§ **Exercise task**:
Reproduce the rows below verbatim, beginning with the line that contains "Click the Create Issue button" and continuing through the line that contains "Action: [x=1129, y=177]".

§ **Extracted records**:
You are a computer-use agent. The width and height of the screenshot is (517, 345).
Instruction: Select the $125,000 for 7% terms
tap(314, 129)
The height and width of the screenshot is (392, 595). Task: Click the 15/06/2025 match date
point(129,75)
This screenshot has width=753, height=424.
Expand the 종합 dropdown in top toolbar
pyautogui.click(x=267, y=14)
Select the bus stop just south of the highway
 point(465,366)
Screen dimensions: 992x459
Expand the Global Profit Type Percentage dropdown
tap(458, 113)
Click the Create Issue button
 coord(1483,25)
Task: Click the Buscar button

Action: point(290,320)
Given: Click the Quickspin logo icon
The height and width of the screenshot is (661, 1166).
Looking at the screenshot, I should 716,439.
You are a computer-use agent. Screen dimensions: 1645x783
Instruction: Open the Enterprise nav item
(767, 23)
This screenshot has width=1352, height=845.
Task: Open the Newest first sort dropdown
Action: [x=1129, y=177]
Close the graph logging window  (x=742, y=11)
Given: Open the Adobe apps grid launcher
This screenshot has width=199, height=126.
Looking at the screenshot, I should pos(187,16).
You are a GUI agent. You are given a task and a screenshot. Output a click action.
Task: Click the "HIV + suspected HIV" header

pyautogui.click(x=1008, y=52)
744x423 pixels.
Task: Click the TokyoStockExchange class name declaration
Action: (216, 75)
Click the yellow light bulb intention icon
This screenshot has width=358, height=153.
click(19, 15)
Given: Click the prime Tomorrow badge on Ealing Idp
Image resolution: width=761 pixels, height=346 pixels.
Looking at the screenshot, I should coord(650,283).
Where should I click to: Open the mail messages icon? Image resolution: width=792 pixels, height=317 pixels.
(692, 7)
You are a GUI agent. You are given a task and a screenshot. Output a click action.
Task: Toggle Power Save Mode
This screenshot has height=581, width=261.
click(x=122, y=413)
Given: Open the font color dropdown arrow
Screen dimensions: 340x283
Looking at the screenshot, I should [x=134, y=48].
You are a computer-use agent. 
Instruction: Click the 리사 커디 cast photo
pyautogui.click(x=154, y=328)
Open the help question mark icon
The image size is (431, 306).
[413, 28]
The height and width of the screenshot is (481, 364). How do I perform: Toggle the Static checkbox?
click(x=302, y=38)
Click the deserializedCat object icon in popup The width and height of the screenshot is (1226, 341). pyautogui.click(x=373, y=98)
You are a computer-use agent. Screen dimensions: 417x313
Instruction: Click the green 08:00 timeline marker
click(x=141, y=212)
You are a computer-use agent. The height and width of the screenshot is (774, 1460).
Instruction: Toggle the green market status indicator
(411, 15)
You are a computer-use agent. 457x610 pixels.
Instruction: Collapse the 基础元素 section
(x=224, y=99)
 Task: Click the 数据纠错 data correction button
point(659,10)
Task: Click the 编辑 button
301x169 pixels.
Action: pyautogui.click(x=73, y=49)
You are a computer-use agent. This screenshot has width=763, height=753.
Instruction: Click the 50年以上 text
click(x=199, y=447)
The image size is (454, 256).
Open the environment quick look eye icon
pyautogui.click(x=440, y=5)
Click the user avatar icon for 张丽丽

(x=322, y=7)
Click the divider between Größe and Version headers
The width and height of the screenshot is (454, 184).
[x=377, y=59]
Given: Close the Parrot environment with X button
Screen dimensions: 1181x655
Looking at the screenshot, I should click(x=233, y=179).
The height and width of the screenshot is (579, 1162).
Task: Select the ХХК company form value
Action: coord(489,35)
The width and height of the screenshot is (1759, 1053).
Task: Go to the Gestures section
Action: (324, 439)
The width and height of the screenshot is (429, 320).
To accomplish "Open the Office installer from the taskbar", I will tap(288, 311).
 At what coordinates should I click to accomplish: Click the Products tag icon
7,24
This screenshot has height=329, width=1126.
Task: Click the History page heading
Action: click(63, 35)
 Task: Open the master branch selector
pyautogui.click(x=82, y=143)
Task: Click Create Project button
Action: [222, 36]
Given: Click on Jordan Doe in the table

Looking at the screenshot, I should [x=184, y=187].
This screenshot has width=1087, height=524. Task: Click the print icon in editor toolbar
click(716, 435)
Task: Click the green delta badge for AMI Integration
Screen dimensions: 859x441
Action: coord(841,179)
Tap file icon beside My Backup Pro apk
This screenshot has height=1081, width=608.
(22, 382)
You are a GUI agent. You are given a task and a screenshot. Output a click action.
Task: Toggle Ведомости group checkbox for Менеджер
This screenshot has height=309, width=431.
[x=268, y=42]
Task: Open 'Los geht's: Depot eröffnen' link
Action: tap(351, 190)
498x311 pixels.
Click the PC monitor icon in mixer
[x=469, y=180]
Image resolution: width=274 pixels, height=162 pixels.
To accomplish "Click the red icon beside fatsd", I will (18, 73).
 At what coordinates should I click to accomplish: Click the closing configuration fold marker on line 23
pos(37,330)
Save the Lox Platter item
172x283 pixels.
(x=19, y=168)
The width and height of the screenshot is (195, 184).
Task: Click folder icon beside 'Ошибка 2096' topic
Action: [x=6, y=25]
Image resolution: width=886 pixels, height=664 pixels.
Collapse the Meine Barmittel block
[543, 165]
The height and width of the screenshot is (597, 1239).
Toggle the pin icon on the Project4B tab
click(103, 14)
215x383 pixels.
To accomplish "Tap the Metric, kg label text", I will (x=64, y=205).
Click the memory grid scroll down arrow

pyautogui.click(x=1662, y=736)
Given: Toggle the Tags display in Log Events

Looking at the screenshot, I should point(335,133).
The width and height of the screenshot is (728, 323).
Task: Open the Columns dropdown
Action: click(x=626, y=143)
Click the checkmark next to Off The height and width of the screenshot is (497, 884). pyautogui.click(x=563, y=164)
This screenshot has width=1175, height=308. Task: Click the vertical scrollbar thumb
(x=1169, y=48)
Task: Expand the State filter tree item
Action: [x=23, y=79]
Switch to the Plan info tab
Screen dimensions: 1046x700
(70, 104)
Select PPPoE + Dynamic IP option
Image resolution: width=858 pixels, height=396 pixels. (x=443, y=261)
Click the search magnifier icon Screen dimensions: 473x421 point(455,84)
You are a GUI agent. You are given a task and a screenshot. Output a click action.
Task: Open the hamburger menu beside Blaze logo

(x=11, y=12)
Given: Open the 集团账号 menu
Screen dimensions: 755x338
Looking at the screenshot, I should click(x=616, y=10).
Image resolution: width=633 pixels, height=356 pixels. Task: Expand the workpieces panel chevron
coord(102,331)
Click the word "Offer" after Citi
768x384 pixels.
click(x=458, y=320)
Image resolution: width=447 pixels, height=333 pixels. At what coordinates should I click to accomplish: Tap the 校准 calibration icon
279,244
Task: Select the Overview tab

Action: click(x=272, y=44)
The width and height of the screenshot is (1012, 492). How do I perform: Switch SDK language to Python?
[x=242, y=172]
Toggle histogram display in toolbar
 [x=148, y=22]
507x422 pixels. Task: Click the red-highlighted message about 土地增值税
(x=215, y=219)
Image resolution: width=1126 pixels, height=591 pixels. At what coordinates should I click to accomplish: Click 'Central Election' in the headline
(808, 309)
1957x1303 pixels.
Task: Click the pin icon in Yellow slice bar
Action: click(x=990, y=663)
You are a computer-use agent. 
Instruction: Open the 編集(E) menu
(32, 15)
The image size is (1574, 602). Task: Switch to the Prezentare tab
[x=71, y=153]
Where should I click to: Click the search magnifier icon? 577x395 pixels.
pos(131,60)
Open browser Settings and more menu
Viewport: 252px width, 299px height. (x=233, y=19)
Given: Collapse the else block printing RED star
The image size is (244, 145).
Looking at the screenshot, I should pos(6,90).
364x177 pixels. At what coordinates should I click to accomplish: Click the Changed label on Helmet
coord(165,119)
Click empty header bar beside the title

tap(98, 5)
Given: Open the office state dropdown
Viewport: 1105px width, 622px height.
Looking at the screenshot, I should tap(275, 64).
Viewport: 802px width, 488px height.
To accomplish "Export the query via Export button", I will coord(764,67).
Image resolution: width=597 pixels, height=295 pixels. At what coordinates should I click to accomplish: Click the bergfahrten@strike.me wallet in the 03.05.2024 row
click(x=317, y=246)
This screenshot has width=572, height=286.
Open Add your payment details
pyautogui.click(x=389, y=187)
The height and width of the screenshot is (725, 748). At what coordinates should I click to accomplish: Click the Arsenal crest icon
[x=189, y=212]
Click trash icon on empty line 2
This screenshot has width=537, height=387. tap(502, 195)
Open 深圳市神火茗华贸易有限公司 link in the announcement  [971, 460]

§ **Result below**:
Click the Create Issue button
 coord(1483,25)
Task: Click the Buscar button

Action: point(290,320)
Given: Click the Quickspin logo icon
The height and width of the screenshot is (661, 1166).
Looking at the screenshot, I should 716,439.
You are a computer-use agent. Screen dimensions: 1645x783
Instruction: Open the Enterprise nav item
(767, 23)
This screenshot has width=1352, height=845.
Task: Open the Newest first sort dropdown
Action: [x=1129, y=177]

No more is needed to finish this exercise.